◆ WORK TO COMPLETE
Reproduce the entries exactly as they appear below.

***

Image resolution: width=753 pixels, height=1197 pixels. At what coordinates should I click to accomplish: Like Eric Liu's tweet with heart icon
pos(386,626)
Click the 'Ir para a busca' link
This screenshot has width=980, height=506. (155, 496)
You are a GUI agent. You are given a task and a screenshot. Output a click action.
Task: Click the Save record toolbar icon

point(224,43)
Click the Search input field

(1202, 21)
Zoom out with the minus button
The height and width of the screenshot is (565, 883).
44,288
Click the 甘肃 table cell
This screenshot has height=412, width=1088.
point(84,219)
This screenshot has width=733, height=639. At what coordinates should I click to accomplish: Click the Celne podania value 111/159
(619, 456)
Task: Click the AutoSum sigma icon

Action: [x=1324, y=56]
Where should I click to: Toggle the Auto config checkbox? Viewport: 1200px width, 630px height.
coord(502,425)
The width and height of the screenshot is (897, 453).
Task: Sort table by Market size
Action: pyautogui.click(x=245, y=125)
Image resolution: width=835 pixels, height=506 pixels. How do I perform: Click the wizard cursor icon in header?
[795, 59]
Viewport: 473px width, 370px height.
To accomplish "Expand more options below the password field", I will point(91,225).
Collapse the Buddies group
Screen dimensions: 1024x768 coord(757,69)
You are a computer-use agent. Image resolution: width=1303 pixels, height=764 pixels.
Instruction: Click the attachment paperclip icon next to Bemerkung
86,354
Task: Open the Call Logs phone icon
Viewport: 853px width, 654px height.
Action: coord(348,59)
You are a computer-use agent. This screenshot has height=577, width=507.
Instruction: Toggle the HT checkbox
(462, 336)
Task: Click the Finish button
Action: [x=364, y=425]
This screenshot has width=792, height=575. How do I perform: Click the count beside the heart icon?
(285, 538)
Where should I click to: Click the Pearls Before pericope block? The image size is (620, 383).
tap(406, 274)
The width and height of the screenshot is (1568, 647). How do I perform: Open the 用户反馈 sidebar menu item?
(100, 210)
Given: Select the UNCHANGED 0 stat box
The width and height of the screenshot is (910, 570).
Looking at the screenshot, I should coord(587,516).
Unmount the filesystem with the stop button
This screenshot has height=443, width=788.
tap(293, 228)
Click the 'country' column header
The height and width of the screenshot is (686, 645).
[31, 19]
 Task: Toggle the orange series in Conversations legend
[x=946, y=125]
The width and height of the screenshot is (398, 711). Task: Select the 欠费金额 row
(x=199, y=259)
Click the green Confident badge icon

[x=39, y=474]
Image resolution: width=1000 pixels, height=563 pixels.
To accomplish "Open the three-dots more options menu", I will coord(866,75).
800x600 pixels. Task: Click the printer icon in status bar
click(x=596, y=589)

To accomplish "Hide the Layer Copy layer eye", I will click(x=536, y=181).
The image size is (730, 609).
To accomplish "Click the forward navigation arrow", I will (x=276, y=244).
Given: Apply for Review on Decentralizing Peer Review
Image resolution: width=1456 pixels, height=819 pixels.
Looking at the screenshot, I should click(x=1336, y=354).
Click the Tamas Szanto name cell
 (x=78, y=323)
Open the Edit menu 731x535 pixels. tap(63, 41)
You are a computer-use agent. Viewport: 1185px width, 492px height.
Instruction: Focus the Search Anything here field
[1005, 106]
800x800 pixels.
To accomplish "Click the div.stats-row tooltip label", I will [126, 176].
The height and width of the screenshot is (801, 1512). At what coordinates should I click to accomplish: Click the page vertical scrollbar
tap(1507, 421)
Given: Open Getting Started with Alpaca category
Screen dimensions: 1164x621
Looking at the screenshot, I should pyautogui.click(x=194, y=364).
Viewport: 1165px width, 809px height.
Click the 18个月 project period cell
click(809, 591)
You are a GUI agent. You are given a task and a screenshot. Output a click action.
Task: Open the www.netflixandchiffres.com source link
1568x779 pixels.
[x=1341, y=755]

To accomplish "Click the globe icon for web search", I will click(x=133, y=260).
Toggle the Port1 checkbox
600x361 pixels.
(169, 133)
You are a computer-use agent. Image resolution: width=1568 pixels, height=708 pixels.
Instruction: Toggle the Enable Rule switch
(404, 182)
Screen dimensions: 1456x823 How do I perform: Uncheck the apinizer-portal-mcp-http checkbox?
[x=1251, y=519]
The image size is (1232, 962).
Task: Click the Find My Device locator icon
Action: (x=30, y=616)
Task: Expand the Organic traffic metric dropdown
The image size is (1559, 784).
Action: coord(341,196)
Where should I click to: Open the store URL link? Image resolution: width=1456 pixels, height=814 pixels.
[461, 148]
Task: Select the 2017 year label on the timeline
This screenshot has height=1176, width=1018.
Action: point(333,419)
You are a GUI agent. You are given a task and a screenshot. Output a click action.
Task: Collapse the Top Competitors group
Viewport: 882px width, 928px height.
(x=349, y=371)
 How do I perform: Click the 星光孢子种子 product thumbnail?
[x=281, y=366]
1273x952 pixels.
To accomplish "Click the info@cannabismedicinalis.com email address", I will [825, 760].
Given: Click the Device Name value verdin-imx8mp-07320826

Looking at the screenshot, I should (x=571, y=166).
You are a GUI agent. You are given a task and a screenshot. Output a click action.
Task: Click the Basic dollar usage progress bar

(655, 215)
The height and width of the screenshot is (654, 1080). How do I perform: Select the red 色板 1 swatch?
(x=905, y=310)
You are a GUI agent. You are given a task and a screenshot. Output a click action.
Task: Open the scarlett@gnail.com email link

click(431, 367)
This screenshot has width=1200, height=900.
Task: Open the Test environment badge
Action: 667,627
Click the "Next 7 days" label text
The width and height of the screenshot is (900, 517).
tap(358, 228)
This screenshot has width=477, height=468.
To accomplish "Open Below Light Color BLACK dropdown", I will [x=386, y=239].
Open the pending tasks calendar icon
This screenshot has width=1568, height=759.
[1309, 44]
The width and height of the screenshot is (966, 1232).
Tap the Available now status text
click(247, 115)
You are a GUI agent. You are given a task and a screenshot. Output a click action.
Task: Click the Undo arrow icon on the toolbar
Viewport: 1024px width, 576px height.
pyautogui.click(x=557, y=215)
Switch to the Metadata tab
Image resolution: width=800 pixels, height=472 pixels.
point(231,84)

***

◆ EXERCISE RESPONSE
Image resolution: width=753 pixels, height=1197 pixels. At what coordinates should I click to accomplish: Like Eric Liu's tweet with heart icon
pos(386,626)
Click the 'Ir para a busca' link
This screenshot has width=980, height=506. (155, 496)
You are a GUI agent. You are given a task and a screenshot. Output a click action.
Task: Click the Save record toolbar icon

point(224,43)
Click the Search input field

(1202, 21)
Zoom out with the minus button
The height and width of the screenshot is (565, 883).
44,288
Click the 甘肃 table cell
This screenshot has height=412, width=1088.
point(84,219)
This screenshot has width=733, height=639. At what coordinates should I click to accomplish: Click the Celne podania value 111/159
(619, 456)
Task: Click the AutoSum sigma icon

Action: [x=1324, y=56]
Where should I click to: Toggle the Auto config checkbox? Viewport: 1200px width, 630px height.
coord(502,425)
The width and height of the screenshot is (897, 453).
Task: Sort table by Market size
Action: pyautogui.click(x=245, y=125)
Image resolution: width=835 pixels, height=506 pixels. How do I perform: Click the wizard cursor icon in header?
[795, 59]
Viewport: 473px width, 370px height.
To accomplish "Expand more options below the password field", I will point(91,225).
Collapse the Buddies group
Screen dimensions: 1024x768 coord(757,69)
You are a computer-use agent. Image resolution: width=1303 pixels, height=764 pixels.
Instruction: Click the attachment paperclip icon next to Bemerkung
86,354
Task: Open the Call Logs phone icon
Viewport: 853px width, 654px height.
Action: coord(348,59)
You are a computer-use agent. This screenshot has height=577, width=507.
Instruction: Toggle the HT checkbox
(462, 336)
Task: Click the Finish button
Action: [x=364, y=425]
This screenshot has width=792, height=575. How do I perform: Click the count beside the heart icon?
(285, 538)
Where should I click to: Click the Pearls Before pericope block? The image size is (620, 383).
tap(406, 274)
The width and height of the screenshot is (1568, 647). How do I perform: Open the 用户反馈 sidebar menu item?
(100, 210)
Given: Select the UNCHANGED 0 stat box
The width and height of the screenshot is (910, 570).
Looking at the screenshot, I should coord(587,516).
Unmount the filesystem with the stop button
This screenshot has height=443, width=788.
tap(293, 228)
Click the 'country' column header
The height and width of the screenshot is (686, 645).
[31, 19]
 Task: Toggle the orange series in Conversations legend
[x=946, y=125]
The width and height of the screenshot is (398, 711). Task: Select the 欠费金额 row
(x=199, y=259)
Click the green Confident badge icon

[x=39, y=474]
Image resolution: width=1000 pixels, height=563 pixels.
To accomplish "Open the three-dots more options menu", I will coord(866,75).
800x600 pixels. Task: Click the printer icon in status bar
click(x=596, y=589)

To accomplish "Hide the Layer Copy layer eye", I will click(x=536, y=181).
The image size is (730, 609).
To accomplish "Click the forward navigation arrow", I will (x=276, y=244).
Given: Apply for Review on Decentralizing Peer Review
Image resolution: width=1456 pixels, height=819 pixels.
Looking at the screenshot, I should click(x=1336, y=354).
Click the Tamas Szanto name cell
 (x=78, y=323)
Open the Edit menu 731x535 pixels. tap(63, 41)
You are a computer-use agent. Viewport: 1185px width, 492px height.
Instruction: Focus the Search Anything here field
[1005, 106]
800x800 pixels.
To accomplish "Click the div.stats-row tooltip label", I will [126, 176].
The height and width of the screenshot is (801, 1512). At what coordinates should I click to accomplish: Click the page vertical scrollbar
tap(1507, 421)
Given: Open Getting Started with Alpaca category
Screen dimensions: 1164x621
Looking at the screenshot, I should pyautogui.click(x=194, y=364).
Viewport: 1165px width, 809px height.
Click the 18个月 project period cell
click(809, 591)
You are a GUI agent. You are given a task and a screenshot. Output a click action.
Task: Open the www.netflixandchiffres.com source link
1568x779 pixels.
[x=1341, y=755]

To accomplish "Click the globe icon for web search", I will click(x=133, y=260).
Toggle the Port1 checkbox
600x361 pixels.
(169, 133)
You are a computer-use agent. Image resolution: width=1568 pixels, height=708 pixels.
Instruction: Toggle the Enable Rule switch
(404, 182)
Screen dimensions: 1456x823 How do I perform: Uncheck the apinizer-portal-mcp-http checkbox?
[x=1251, y=519]
The image size is (1232, 962).
Task: Click the Find My Device locator icon
Action: (x=30, y=616)
Task: Expand the Organic traffic metric dropdown
The image size is (1559, 784).
Action: coord(341,196)
Where should I click to: Open the store URL link? Image resolution: width=1456 pixels, height=814 pixels.
[461, 148]
Task: Select the 2017 year label on the timeline
This screenshot has height=1176, width=1018.
Action: point(333,419)
You are a GUI agent. You are given a task and a screenshot. Output a click action.
Task: Collapse the Top Competitors group
Viewport: 882px width, 928px height.
(x=349, y=371)
 How do I perform: Click the 星光孢子种子 product thumbnail?
[x=281, y=366]
1273x952 pixels.
To accomplish "Click the info@cannabismedicinalis.com email address", I will [825, 760].
Given: Click the Device Name value verdin-imx8mp-07320826

Looking at the screenshot, I should (x=571, y=166).
You are a GUI agent. You are given a task and a screenshot. Output a click action.
Task: Click the Basic dollar usage progress bar

(655, 215)
The height and width of the screenshot is (654, 1080). How do I perform: Select the red 色板 1 swatch?
(x=905, y=310)
You are a GUI agent. You are given a task and a screenshot. Output a click action.
Task: Open the scarlett@gnail.com email link

click(431, 367)
This screenshot has width=1200, height=900.
Task: Open the Test environment badge
Action: 667,627
Click the "Next 7 days" label text
The width and height of the screenshot is (900, 517).
tap(358, 228)
This screenshot has width=477, height=468.
To accomplish "Open Below Light Color BLACK dropdown", I will [x=386, y=239].
Open the pending tasks calendar icon
This screenshot has width=1568, height=759.
[1309, 44]
The width and height of the screenshot is (966, 1232).
Tap the Available now status text
click(247, 115)
You are a GUI agent. You are given a task and a screenshot. Output a click action.
Task: Click the Undo arrow icon on the toolbar
Viewport: 1024px width, 576px height.
pyautogui.click(x=557, y=215)
Switch to the Metadata tab
Image resolution: width=800 pixels, height=472 pixels.
point(231,84)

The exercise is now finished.